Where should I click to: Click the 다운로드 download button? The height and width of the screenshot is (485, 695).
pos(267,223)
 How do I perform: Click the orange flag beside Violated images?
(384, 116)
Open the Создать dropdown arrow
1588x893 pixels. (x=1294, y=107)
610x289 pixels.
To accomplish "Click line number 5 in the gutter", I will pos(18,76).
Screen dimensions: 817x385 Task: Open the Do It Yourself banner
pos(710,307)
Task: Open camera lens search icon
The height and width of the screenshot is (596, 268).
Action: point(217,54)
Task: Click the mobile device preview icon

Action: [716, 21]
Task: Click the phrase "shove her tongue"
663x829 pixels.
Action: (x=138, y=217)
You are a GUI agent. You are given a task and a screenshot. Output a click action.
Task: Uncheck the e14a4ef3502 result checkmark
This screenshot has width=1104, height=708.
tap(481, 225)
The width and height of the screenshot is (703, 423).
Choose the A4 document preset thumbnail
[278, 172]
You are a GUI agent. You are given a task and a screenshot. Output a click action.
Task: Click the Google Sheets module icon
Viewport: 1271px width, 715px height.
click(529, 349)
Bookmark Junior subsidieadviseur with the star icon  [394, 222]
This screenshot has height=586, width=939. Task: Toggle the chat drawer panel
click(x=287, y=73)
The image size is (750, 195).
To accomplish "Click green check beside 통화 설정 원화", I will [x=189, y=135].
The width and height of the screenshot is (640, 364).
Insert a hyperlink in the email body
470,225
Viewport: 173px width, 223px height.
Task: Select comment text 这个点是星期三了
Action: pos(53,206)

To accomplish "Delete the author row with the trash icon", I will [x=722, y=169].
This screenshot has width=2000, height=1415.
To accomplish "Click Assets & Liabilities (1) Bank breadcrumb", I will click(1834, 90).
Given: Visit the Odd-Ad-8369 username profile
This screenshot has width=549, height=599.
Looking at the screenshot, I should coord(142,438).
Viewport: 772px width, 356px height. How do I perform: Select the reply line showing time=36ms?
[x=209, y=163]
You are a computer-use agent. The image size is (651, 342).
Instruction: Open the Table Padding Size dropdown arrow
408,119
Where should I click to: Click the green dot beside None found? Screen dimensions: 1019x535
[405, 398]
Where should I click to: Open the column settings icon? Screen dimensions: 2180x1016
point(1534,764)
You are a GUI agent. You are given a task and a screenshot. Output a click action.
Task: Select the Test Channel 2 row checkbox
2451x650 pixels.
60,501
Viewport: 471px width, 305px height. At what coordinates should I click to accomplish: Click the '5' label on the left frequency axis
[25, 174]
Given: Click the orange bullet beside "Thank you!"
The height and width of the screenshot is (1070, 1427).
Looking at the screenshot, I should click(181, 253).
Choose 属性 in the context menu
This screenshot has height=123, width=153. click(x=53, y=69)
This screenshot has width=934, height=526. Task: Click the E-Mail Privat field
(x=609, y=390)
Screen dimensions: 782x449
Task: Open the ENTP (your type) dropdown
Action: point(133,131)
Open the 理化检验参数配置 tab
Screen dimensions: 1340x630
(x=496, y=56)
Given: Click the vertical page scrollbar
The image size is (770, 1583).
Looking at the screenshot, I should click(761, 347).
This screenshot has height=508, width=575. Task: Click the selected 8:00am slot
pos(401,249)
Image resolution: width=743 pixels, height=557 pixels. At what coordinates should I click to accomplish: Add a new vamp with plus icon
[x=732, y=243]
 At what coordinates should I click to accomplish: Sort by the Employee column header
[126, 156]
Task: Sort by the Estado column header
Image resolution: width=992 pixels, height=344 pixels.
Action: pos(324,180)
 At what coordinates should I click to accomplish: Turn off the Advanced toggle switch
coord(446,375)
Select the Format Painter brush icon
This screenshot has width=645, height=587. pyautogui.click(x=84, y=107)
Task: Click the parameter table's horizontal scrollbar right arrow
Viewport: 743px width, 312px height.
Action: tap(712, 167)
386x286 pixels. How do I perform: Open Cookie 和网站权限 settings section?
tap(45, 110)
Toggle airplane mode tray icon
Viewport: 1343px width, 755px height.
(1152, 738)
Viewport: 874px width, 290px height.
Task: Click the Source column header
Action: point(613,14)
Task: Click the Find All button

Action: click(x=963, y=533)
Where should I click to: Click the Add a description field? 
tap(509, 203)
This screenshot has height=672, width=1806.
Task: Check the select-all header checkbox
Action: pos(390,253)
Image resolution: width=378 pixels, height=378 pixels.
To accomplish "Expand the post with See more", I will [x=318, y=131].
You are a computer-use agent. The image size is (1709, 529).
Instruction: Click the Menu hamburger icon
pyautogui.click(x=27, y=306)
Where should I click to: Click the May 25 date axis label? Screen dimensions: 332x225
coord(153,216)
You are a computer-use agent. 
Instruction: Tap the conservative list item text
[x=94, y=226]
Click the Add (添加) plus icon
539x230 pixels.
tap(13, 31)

****

Short problem: Reproduce all of the lines above, swapping "GUI agent" for "GUI assistant" wherever it occurs and leaving everything else unchanged.

Reply to the task:
Where should I click to: Click the 다운로드 download button? The height and width of the screenshot is (485, 695).
pos(267,223)
 How do I perform: Click the orange flag beside Violated images?
(384, 116)
Open the Создать dropdown arrow
1588x893 pixels. (x=1294, y=107)
610x289 pixels.
To accomplish "Click line number 5 in the gutter", I will pos(18,76).
Screen dimensions: 817x385 Task: Open the Do It Yourself banner
pos(710,307)
Task: Open camera lens search icon
The height and width of the screenshot is (596, 268).
Action: point(217,54)
Task: Click the mobile device preview icon

Action: [716, 21]
Task: Click the phrase "shove her tongue"
663x829 pixels.
Action: (x=138, y=217)
You are a GUI assistant. You are given a task and a screenshot. Output a click action.
Task: Uncheck the e14a4ef3502 result checkmark
This screenshot has width=1104, height=708.
tap(481, 225)
The width and height of the screenshot is (703, 423).
Choose the A4 document preset thumbnail
[278, 172]
You are a GUI assistant. You are given a task and a screenshot. Output a click action.
Task: Click the Google Sheets module icon
Viewport: 1271px width, 715px height.
click(529, 349)
Bookmark Junior subsidieadviseur with the star icon  [394, 222]
This screenshot has height=586, width=939. Task: Toggle the chat drawer panel
click(x=287, y=73)
The image size is (750, 195).
To accomplish "Click green check beside 통화 설정 원화", I will [x=189, y=135].
The width and height of the screenshot is (640, 364).
Insert a hyperlink in the email body
470,225
Viewport: 173px width, 223px height.
Task: Select comment text 这个点是星期三了
Action: pos(53,206)

To accomplish "Delete the author row with the trash icon", I will [x=722, y=169].
This screenshot has width=2000, height=1415.
To accomplish "Click Assets & Liabilities (1) Bank breadcrumb", I will click(1834, 90).
Given: Visit the Odd-Ad-8369 username profile
This screenshot has width=549, height=599.
Looking at the screenshot, I should coord(142,438).
Viewport: 772px width, 356px height. How do I perform: Select the reply line showing time=36ms?
[x=209, y=163]
You are a computer-use agent. The image size is (651, 342).
Instruction: Open the Table Padding Size dropdown arrow
408,119
Where should I click to: Click the green dot beside None found? Screen dimensions: 1019x535
[405, 398]
Where should I click to: Open the column settings icon? Screen dimensions: 2180x1016
point(1534,764)
You are a GUI assistant. You are given a task and a screenshot. Output a click action.
Task: Select the Test Channel 2 row checkbox
2451x650 pixels.
60,501
Viewport: 471px width, 305px height. At what coordinates should I click to accomplish: Click the '5' label on the left frequency axis
[25, 174]
Given: Click the orange bullet beside "Thank you!"
The height and width of the screenshot is (1070, 1427).
Looking at the screenshot, I should click(181, 253).
Choose 属性 in the context menu
This screenshot has height=123, width=153. click(x=53, y=69)
This screenshot has width=934, height=526. Task: Click the E-Mail Privat field
(x=609, y=390)
Screen dimensions: 782x449
Task: Open the ENTP (your type) dropdown
Action: point(133,131)
Open the 理化检验参数配置 tab
Screen dimensions: 1340x630
(x=496, y=56)
Given: Click the vertical page scrollbar
The image size is (770, 1583).
Looking at the screenshot, I should click(761, 347).
This screenshot has height=508, width=575. Task: Click the selected 8:00am slot
pos(401,249)
Image resolution: width=743 pixels, height=557 pixels. At what coordinates should I click to accomplish: Add a new vamp with plus icon
[x=732, y=243]
 At what coordinates should I click to accomplish: Sort by the Employee column header
[126, 156]
Task: Sort by the Estado column header
Image resolution: width=992 pixels, height=344 pixels.
Action: pos(324,180)
 At what coordinates should I click to accomplish: Turn off the Advanced toggle switch
coord(446,375)
Select the Format Painter brush icon
This screenshot has width=645, height=587. pyautogui.click(x=84, y=107)
Task: Click the parameter table's horizontal scrollbar right arrow
Viewport: 743px width, 312px height.
Action: tap(712, 167)
386x286 pixels. How do I perform: Open Cookie 和网站权限 settings section?
tap(45, 110)
Toggle airplane mode tray icon
Viewport: 1343px width, 755px height.
(1152, 738)
Viewport: 874px width, 290px height.
Task: Click the Source column header
Action: point(613,14)
Task: Click the Find All button

Action: click(x=963, y=533)
Where should I click to: Click the Add a description field? 
tap(509, 203)
This screenshot has height=672, width=1806.
Task: Check the select-all header checkbox
Action: pos(390,253)
Image resolution: width=378 pixels, height=378 pixels.
To accomplish "Expand the post with See more", I will [x=318, y=131].
You are a computer-use agent. The image size is (1709, 529).
Instruction: Click the Menu hamburger icon
pyautogui.click(x=27, y=306)
Where should I click to: Click the May 25 date axis label? Screen dimensions: 332x225
coord(153,216)
You are a computer-use agent. 
Instruction: Tap the conservative list item text
[x=94, y=226]
Click the Add (添加) plus icon
539x230 pixels.
tap(13, 31)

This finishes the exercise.